«Ripartiamo dalle donne»

di Alessandro Braga
Staminali Maria Luisa Boccia (Prc): «Bravo Mussi». La crociata cattolica? «Non porta da nessuna parte». Ma vogliamo rimettere al centro della discussione, una volta per tutte, la donna? ».

Maria Luisa Boccia, senatrice di Rifondazione comunista e femminista storica, ritiene positiva la risoluzione adottata dal Consiglio dei ministri europeo sulla ricerca, fuori luogo gli attacchi cattolici e pone la sua attenzione su un aspetto che, ancora una volta, viene sottovalutato: il molo della donna.

Senatrice, come giudica il voto del Consiglio dei ministri europeo di lunedì scorso sulla ricerca?

E’ il settimo programma nel suo insieme che mi pare sia da valutare molto positivamente. In primo luogo per il superamento, rispetto alla posizione precedente, del blocco che era stato attuato. Su questo aspetto devo riconoscere il molo decisivo del governo italiano, e in particolare del ministro Mussi, che fin dall’inizio si è mosso bene, con il ritiro della firma del nostro esecutivo. Con la sua posizione molto chiara Mussi è riuscito a coinvolgere anche un paese importante come la Germania. In questo modo si è riaperto in Europa uno spazio per la ricerca, per poter intervenire e orientare in un campo così delicato. Io devo poter conoscere come funziona qualcosa per poterla controllare e governare, e con la risoluzione votata credo si sia fatto un passo avanti in questo senso. Senza dimenticare i benefici che deriveranno dalla ricerca per tutti coloro che soffrono di malattie genetiche. Mussi in sede europea ha mantenuto una posizione un po’ meno aperta rispetto alla risoluzione del senato, ma ha ottenuto un primo passo molto importante, da non sottovalutare.

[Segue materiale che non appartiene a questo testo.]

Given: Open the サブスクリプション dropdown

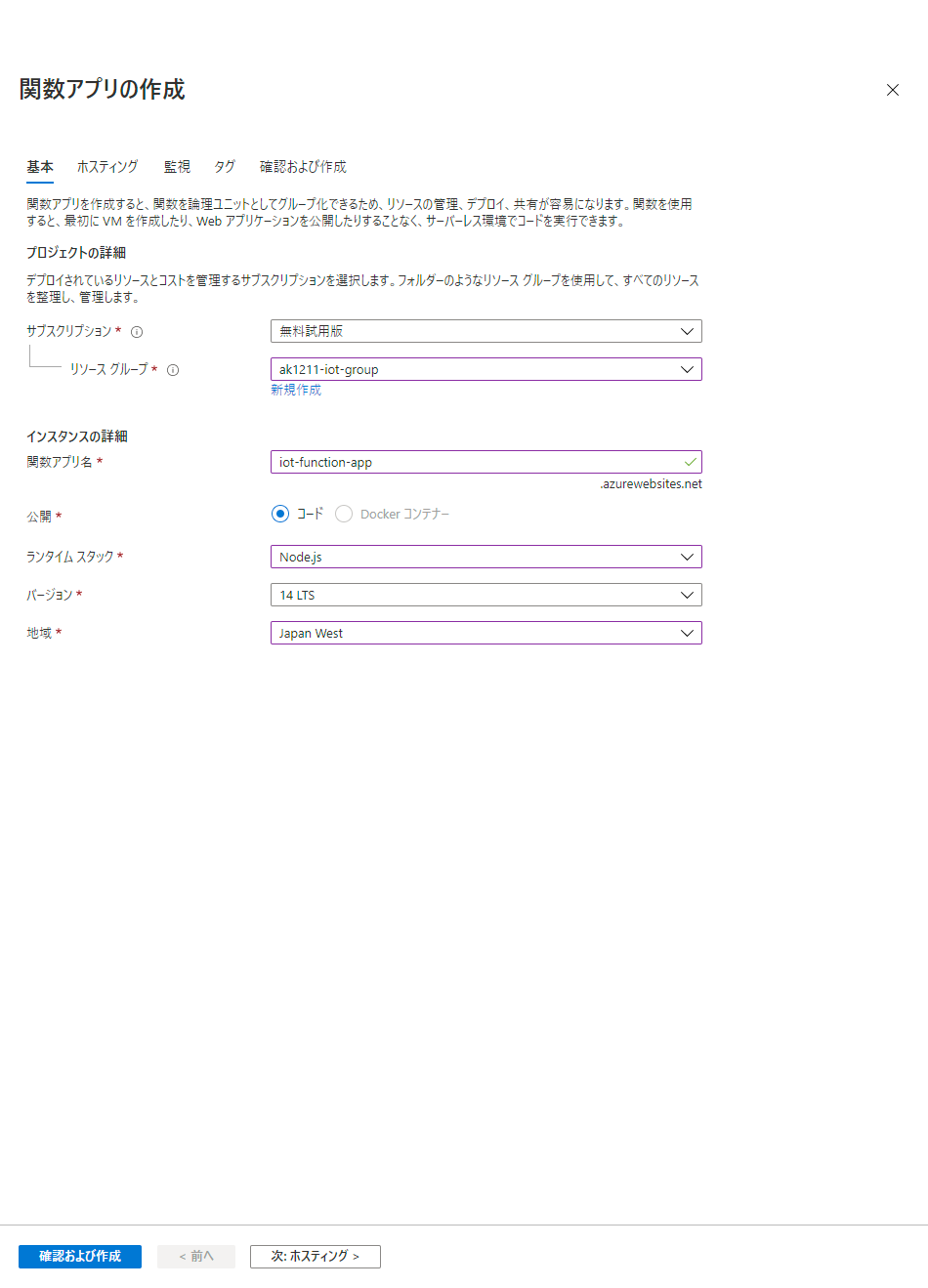Looking at the screenshot, I should tap(485, 331).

Dopo l’approvazione della risoluzione, In Italia si è aperta una guerra dl religione: da un lato i cattolici, con l’Osservatore romano e la Cei in prima fila, a gridare al «macabro mercimonio della vita», dall’altro i radicali che chiedono più coraggio all’esecutivo.

Credo che una contrapposizione tra due blocchi rigidi, in una sorta di muro contro muro, porti soltanto all’immobilismo. E’ una strategia che non mi convince, perché è poco efficace politicamente, ma soprattutto perché ritengo sia un braccio di ferro sbagliato. I due contendenti, per poter lottare, devono avere in comune almeno un elemento, che è la volontà dello scontro. Come due pugili che lottano tra di loro e condividono il ring. Non c’è da una parte l’etica della vita e dall’altra la ragione della scienza da contrapporre, ma serve una volontà di confronto per trovare una strada.

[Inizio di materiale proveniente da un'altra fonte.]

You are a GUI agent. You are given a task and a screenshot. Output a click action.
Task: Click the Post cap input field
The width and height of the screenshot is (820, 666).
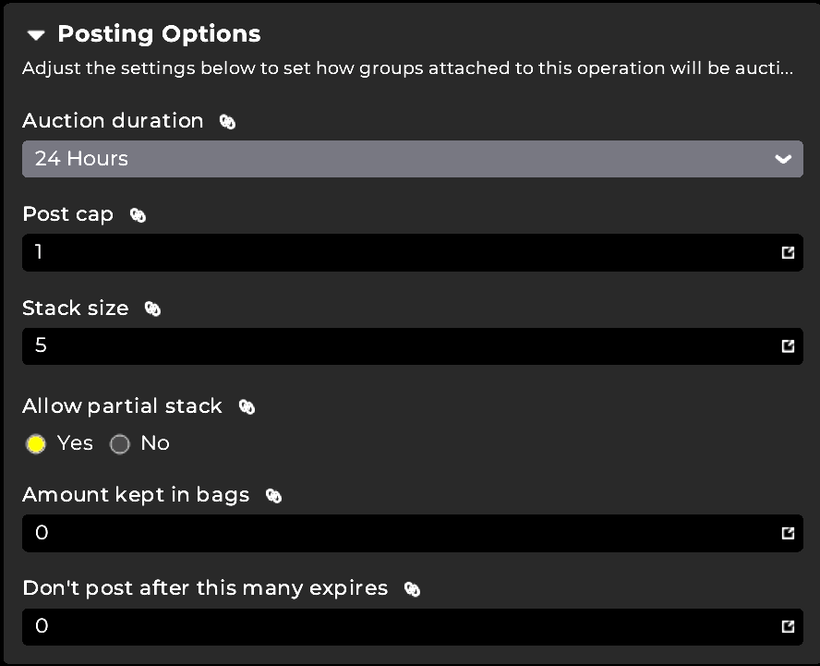(x=400, y=252)
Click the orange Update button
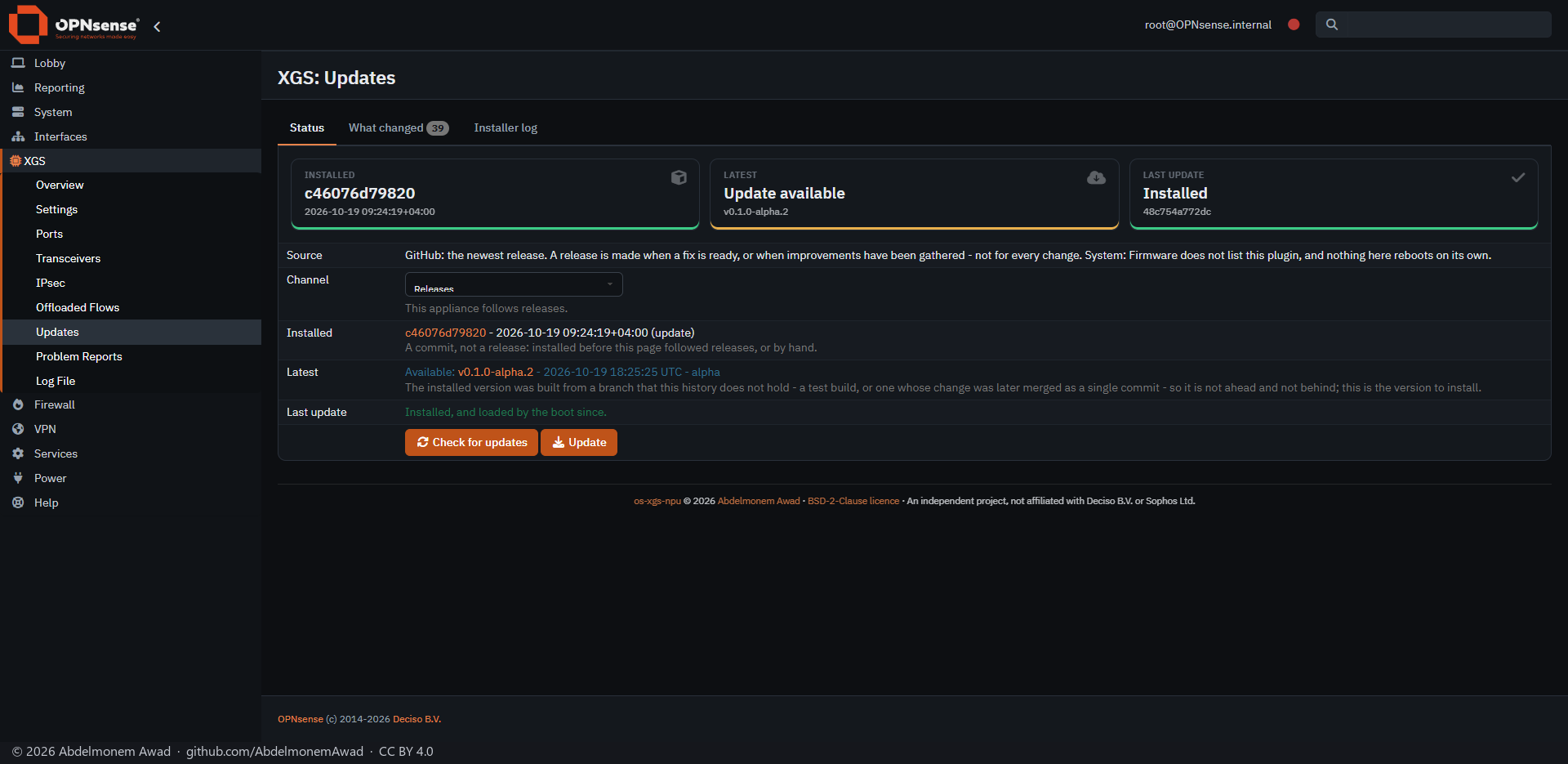Screen dimensions: 1568x764 pos(579,442)
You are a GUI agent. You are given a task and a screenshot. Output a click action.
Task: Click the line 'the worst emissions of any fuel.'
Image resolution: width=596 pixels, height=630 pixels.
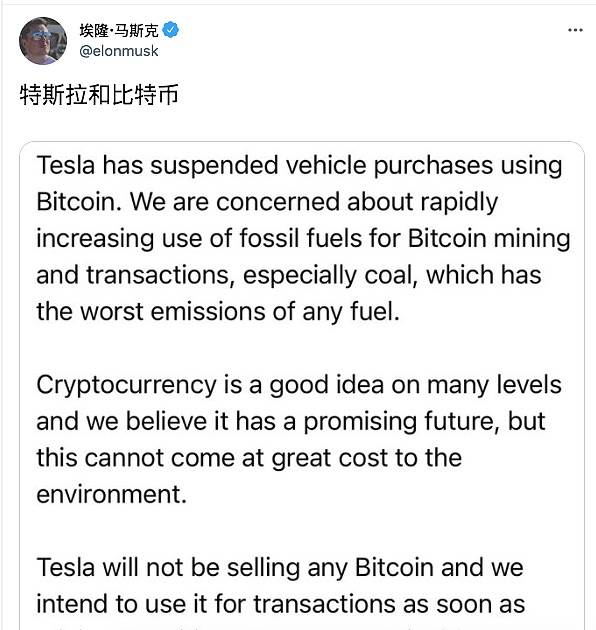click(x=218, y=311)
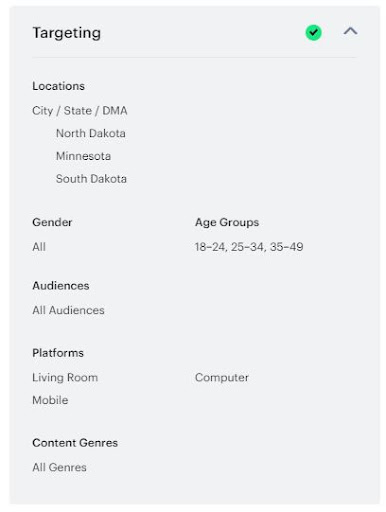Click the Locations heading
This screenshot has width=386, height=512.
click(59, 86)
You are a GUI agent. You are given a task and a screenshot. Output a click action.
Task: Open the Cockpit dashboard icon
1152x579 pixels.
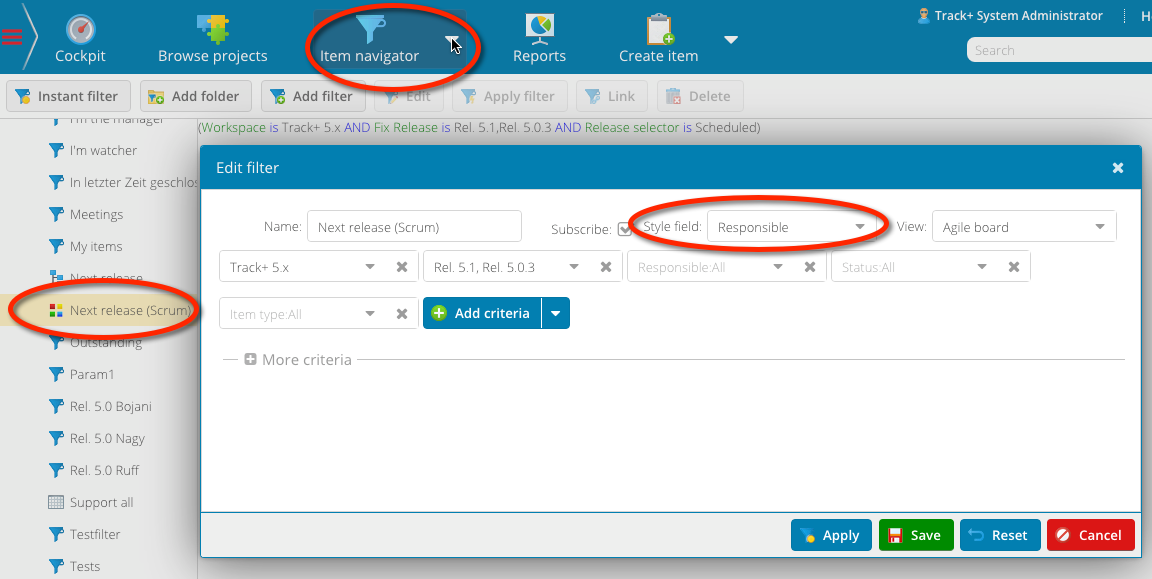(80, 29)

Un confronto che c’è stato, almeno all’interno dell’Unione, per poter arrivare a un testo, quello approvato in senato, che andasse bene sia a voi sia al cattolici del centrosinistra.

Su questo punto voglio chiarire una cosa: non si è trattato, come qualcuno ha scritto, di una mediazione dell’Ulivo in vista anche del Partito democratico. Rivendico l’importanza del lavoro svolto dalle parlamentari del Prc nella stesura del testo definitivo. Prima c’era una premessa che era tutta incentrata sulla bioetica, e per noi era inaccettabile. E’ stata sostituita con una premessa che pone come cornice alla risoluzione la ricerca, e forse è questo che infastidisce la Chiesa. Poi si è lavorato sul dispositivo. Sul nodo della distruzione degli embrioni non c’è stata solo mediazione, ma abbiamo tenuto in considerazione anche la legge 40 sulla fecondazione assistita.

Una legge che lo scorso anno è stata sottoposta a referendum e che ha visto lei e alcune sue compagne di coalizione su posizioni contrapposte.

A me personalmente quella legge non piace, è ovvio, e mi piacerebbe poterla cambiare. Ma non si può far finta che non ci sia. La ritengo impositiva nei confronti della donna. Nega la libertà di scegliere che fare del mio corpo, una libertà fondamentale. E poi non si pensa mai che la scelta della donna, in alcuni casi, non è mai semplice. Non si pensa mai alla donna in fondo.

Nel testo che avete approvato al senato si parla della «possibilità di fare ricerca su embrioni non impiantabili».

E’ una definizione volutamente aperta e non scientifica Cosa significa non impiantabile? Perché non si pone mai l’accento sui ruolo della madre, della donna, senza la quale non vi è vita, neppure biologica, che possa svilupparsi? L’embrione è o meno impiantabile se è accolto o meno dalla donna. Senza la donna non esiste vitalità.

Prodi ha detto che il governo «tutela la vita fin dal suo concepimento» , difendendo nello stesso tempo le posizioni di Mussi.

Il premier ha difeso l’atto politico del suo governo, poi ha parlato da cattolico. E da uomo.